Helping to promote Guide Dogs' Access for All Campaign, two guide dog owners - Dr Mike Nussbaum with guide dog Gretl (from Milton Keynes), and Colin Davies with Robert (from Hove) - pictured above at the Gare du Nord, Paris - joined other passengers on board the Eurostar service to the Continent.
They were raising awareness of the Disability Discrimination Act, which gives vision-impaired people with their guide dogs the same rights of entry to and good service in retail premises as everyone else.
Over the past few months Eurostar staff have been training with The Guide Dogs for the Blind Association, and working closely with DEFRA, to put in place the procedures and facilities required to enable this new customer initiative to operate efficiently and effectively. Guide dogs travel on Eurostar free of charge.
Guide Dogs Head of Communications, Robin Hutchinson explained: "We are delighted that Eurostar is committed to the guide dog partnership. Eurostar has gone the extra mile to ensure that guide dog owners are now welcome on board its services and can enjoy the same freedom and independence that travel offers everybody else.
"Guide dogs are well behaved and discreet. The grooming regime puts considerable emphasis on hygiene, and, as far as other people are concerned, they should hardly notice their presence."
Eurostar's Director of Communications, Paul Charles commented:
"This is an important initiative for Eurostar and after the introduction of guide dogs we will in the future review the possibility of carrying other assistance dogs. However, it is key to stress that Eurostar continues its policy of not transporting other animals or pets."
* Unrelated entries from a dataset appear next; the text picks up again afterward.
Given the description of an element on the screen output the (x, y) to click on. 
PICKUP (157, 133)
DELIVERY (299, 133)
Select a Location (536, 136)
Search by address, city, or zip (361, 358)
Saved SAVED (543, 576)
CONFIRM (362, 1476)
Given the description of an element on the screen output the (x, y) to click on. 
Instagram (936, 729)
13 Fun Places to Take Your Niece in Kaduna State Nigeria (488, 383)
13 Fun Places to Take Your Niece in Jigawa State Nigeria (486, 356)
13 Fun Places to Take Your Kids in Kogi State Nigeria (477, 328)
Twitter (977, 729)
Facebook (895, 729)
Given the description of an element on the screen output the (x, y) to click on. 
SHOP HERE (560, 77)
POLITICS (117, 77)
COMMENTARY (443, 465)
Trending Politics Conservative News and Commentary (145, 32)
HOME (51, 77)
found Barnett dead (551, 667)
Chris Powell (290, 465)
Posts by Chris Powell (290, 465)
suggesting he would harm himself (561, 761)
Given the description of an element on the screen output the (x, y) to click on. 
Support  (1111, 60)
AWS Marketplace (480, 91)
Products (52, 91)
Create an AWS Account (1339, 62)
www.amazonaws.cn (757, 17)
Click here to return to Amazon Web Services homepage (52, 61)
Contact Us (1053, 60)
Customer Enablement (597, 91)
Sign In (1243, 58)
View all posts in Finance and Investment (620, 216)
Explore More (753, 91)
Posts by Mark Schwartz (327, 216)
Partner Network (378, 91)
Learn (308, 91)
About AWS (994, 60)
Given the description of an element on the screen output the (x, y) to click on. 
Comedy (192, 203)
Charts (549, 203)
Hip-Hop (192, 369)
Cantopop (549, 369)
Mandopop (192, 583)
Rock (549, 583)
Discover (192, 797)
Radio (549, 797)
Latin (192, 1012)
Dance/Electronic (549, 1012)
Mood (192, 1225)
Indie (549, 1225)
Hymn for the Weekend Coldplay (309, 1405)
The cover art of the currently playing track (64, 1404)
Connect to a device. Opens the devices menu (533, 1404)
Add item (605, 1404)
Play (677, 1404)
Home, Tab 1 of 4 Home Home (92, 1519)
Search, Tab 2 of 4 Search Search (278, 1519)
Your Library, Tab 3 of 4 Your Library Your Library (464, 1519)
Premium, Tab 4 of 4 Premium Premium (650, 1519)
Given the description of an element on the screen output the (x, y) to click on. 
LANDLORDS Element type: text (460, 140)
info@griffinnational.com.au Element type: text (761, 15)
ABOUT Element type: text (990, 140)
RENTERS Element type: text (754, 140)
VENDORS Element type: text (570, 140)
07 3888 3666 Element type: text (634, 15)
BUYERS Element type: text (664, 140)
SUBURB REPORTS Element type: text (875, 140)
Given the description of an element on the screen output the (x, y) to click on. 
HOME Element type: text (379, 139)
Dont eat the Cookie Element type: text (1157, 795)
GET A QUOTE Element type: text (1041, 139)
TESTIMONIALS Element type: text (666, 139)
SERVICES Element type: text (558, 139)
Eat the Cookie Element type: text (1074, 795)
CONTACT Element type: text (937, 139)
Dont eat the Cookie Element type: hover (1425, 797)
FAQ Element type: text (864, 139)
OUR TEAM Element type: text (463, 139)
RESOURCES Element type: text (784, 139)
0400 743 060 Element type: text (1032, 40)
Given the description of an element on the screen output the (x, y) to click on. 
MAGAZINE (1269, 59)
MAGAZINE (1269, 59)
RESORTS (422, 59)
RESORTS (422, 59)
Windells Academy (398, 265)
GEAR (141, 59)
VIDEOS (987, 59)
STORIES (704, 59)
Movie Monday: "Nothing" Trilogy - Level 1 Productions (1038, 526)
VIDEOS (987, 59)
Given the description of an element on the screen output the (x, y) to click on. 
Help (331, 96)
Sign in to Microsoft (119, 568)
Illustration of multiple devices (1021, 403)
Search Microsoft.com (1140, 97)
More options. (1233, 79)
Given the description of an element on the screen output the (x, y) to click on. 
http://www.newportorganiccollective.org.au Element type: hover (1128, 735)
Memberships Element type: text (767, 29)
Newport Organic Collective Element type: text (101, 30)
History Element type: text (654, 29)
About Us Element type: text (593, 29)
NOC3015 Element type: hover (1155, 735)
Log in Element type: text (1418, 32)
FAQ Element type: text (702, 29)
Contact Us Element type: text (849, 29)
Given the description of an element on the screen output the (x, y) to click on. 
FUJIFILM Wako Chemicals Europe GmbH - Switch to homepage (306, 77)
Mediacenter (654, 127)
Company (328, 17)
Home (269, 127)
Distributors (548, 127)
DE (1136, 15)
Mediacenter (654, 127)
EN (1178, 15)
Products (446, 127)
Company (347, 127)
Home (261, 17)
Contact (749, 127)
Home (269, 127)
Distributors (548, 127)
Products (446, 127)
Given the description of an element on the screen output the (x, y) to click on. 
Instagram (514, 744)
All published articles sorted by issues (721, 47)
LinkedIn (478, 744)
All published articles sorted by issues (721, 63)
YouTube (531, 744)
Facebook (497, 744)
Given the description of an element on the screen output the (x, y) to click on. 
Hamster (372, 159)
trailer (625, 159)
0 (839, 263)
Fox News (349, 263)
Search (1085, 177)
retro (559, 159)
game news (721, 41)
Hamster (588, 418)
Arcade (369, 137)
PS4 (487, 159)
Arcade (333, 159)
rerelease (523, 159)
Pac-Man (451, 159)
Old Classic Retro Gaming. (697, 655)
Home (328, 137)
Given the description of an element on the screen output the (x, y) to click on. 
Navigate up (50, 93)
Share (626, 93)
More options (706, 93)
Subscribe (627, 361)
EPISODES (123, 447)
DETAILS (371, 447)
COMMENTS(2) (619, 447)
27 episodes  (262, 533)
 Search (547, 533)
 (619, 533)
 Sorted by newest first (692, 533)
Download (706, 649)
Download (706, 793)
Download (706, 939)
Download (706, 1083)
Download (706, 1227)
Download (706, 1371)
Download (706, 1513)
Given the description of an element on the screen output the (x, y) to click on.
Waterloo International will be the only UK reception point for the admittance of guide dogs.
Guide dog facilities are not available at Ashford International Terminal. The number of guide dogs on each service train will be limited because of the safety requirement to have an allocated member of staff per blind/partially sighted person and guide dog in the unlikely event of an evacuation in the Channel Tunnel.